Chi ne viene colpito continua a rivivere gli eventi, sentendo, in alcuni casi, gli stessi odori e rumori. Tempo fa ci è, ad esempio, capitato di parlare con un militare italiano sopravvissuto all’attentato di Nassiriya del 2003, in Iraq. Quel giorno, era il 12 novembre, era di guardia all’ingresso della Base Maestrale, poi sventrata dalla forte esplosione. Il nostro dialogo è avvenuto dieci anni dopo l’evento, a dimostrazione di quanto la sindrome possa farsi sentire nel tempo. Alla domanda di descrivere la scena dell’attentato ci ha risposto: “Non ricordo molto bene le immagini immediatamente successive alla bomba. Perdevo sangue dagli occhi, ma sicuramente ho visto i miei amici. E talvolta nei sogni mi capita di vederne qualche brandello. La sensazione più brutta e incancellabile è quella di essere passato sopra il cadavere di qualche mio amico. Quando mi hanno portato via di lì, proprio perché non riuscivo a vedere, le sensazioni più forti sono rimaste: gli odori, i sapori, i rumori e il tatto. A tutti è capitato di calpestare un piede a qualcuno. Immagina la sensazione d’esser passato sopra un tuo amico che magari era in fin di vita e non ancora morto”.

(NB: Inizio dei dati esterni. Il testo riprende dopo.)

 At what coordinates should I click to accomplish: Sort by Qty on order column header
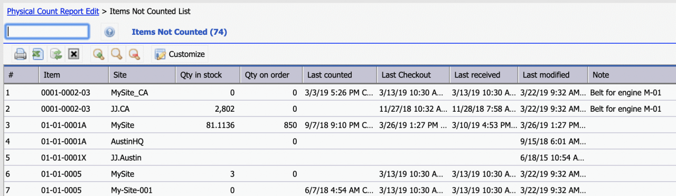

A causa della forte esplosione il militare ha sviluppato anche la Blast Syndrome: “Ho grossi problemi di udito. E lesioni in tutto il corpo. Non posso fare risonanze magnetiche e quindi se ho dolori non posso neanche capire da dove arrivano e cosa c’è di rotto. Devo continuamente chiedere di ripetere le cose dette alle persone che mi sono accanto. Devo capire se talvolta gli amici si stufano di ripetermi le cose. Non posso più nuotare tranquillo. Andare sott’acqua. Non sento le sveglie. Ascolto tv e musica con volumi assordanti per gli altri. Tutto è cambiato e mi sono abituato a conviverci”.

CAUSE

Le cause del disturbo da stress post-traumatico non si limitano a guerre e conflitti. Gli altri fattori scatenanti, spiega, ad esempio, lo Istituto A.T. Beck di Roma, specializzato in terapia cognitivo-comportamentale, possono essere eventi naturali come terremoti, incendi, alluvioni, uragani, tsunami; torture; minacce di morte; incidenti automobilistici o disastri aerei; rapine; malattie con “prognosi infauste”; lutti; lavori che comportino l’esposizione a eventi traumatici; maltrattamenti o abusi fisici nell’infanzia; bullismo; aggressioni; vittimizzazioni e discriminazioni a causa del genere, orientamento sessuale, identità di genere, etnia, religione; violenza politica o comunitaria.

Con l’arrivo della pandemia da Sars-CoV-2 i sintomi  classici dello stress-post traumatico come depressione, ansia, insonnia, allucinazioni, stati confusionali, deficit cognitivi sono stati riscontrati, come illustrato in un articolo di Lancet, in molte persone costrette a lunghi periodi di lockdown e quarantena. Quanto basta per capire come il problema non riguarda unicamente il mondo militare che alla sindrome, dai veterinari della guerra del Vietnam in poi, ha dedicato studi e ricerche, con il coinvolgimento della psicologia e psichiatria militare. Nel 1999, ad esempio, uno  studio sui veterani della guerra del Vietnam, sottoposti a indagine tomografica, pubblicato su Biological Psychiatry suggerì come alla base dei sintomi dei pazienti affetti da disturbo da stress post-traumatico ci fossero “alterazioni funzionali di specifiche aree cerebrali corticali e subcorticali coinvolte nella memoria, nell’elaborazione visuospaziale e nelle emozioni”.

CLUSTER

I sintomi del disturbo da stress post-traumatico vengono tradizionalmente classificati in base a tre cluster: episodi di intrusione, volontà di evitare e mancata elaborazione, ipersensibilità e vigilanza. 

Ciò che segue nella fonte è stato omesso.